→ **Exercise**:
Express each line of the items below as a row of a Markdown table with the columns No. and Line, omitting blank lines.

— Start of Given entries —

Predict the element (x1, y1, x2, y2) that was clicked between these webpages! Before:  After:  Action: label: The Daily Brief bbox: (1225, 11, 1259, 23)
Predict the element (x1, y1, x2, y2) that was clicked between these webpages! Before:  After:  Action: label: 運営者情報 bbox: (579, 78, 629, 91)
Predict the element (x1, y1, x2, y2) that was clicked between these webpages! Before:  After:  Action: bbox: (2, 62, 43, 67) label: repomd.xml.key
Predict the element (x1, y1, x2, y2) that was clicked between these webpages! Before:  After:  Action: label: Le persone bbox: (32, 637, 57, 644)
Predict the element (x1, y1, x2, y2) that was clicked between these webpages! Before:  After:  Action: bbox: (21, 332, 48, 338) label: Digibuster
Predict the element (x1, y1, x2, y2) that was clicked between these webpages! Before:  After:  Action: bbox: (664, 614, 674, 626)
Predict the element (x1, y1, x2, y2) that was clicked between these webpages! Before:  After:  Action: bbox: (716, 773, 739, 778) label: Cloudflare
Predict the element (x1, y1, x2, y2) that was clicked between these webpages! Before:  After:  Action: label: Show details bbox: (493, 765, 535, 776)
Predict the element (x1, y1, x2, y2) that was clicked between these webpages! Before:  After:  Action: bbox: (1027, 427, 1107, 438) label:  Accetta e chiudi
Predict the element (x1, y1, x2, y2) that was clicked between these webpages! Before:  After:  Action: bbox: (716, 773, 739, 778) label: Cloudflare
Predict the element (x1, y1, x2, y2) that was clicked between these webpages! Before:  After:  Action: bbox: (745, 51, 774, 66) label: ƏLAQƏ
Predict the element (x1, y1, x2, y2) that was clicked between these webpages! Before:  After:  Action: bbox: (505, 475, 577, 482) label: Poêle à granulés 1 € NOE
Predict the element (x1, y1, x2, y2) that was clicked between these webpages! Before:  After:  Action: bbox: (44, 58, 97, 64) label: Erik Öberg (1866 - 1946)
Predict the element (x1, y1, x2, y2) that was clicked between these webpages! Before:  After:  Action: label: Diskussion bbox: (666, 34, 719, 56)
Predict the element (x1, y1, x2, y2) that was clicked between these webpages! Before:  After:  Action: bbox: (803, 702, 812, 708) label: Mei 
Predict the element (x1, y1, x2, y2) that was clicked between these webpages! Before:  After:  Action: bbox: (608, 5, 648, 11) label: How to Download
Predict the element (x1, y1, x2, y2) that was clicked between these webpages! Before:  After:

— End of Given entries —

→ **Task solution**:
| No. | Line |
|---|---|
| 1 | Predict the element (x1, y1, x2, y2) that was clicked between these webpages! Before:  After:  Action: label: The Daily Brief bbox: (1225, 11, 1259, 23) |
| 2 | Predict the element (x1, y1, x2, y2) that was clicked between these webpages! Before:  After:  Action: label: 運営者情報 bbox: (579, 78, 629, 91) |
| 3 | Predict the element (x1, y1, x2, y2) that was clicked between these webpages! Before:  After:  Action: bbox: (2, 62, 43, 67) label: repomd.xml.key |
| 4 | Predict the element (x1, y1, x2, y2) that was clicked between these webpages! Before:  After:  Action: label: Le persone bbox: (32, 637, 57, 644) |
| 5 | Predict the element (x1, y1, x2, y2) that was clicked between these webpages! Before:  After:  Action: bbox: (21, 332, 48, 338) label: Digibuster |
| 6 | Predict the element (x1, y1, x2, y2) that was clicked between these webpages! Before:  After:  Action: bbox: (664, 614, 674, 626) |
| 7 | Predict the element (x1, y1, x2, y2) that was clicked between these webpages! Before:  After:  Action: bbox: (716, 773, 739, 778) label: Cloudflare |
| 8 | Predict the element (x1, y1, x2, y2) that was clicked between these webpages! Before:  After:  Action: label: Show details bbox: (493, 765, 535, 776) |
| 9 | Predict the element (x1, y1, x2, y2) that was clicked between these webpages! Before:  After:  Action: bbox: (1027, 427, 1107, 438) label:  Accetta e chiudi |
| 10 | Predict the element (x1, y1, x2, y2) that was clicked between these webpages! Before:  After:  Action: bbox: (716, 773, 739, 778) label: Cloudflare |
| 11 | Predict the element (x1, y1, x2, y2) that was clicked between these webpages! Before:  After:  Action: bbox: (745, 51, 774, 66) label: ƏLAQƏ |
| 12 | Predict the element (x1, y1, x2, y2) that was clicked between these webpages! Before:  After:  Action: bbox: (505, 475, 577, 482) label: Poêle à granulés 1 € NOE |
| 13 | Predict the element (x1, y1, x2, y2) that was clicked between these webpages! Before:  After:  Action: bbox: (44, 58, 97, 64) label: Erik Öberg (1866 - 1946) |
| 14 | Predict the element (x1, y1, x2, y2) that was clicked between these webpages! Before:  After:  Action: label: Diskussion bbox: (666, 34, 719, 56) |
| 15 | Predict the element (x1, y1, x2, y2) that was clicked between these webpages! Before:  After:  Action: bbox: (803, 702, 812, 708) label: Mei  |
| 16 | Predict the element (x1, y1, x2, y2) that was clicked between these webpages! Before:  After:  Action: bbox: (608, 5, 648, 11) label: How to Download |
| 17 | Predict the element (x1, y1, x2, y2) that was clicked between these webpages! Before:  After: |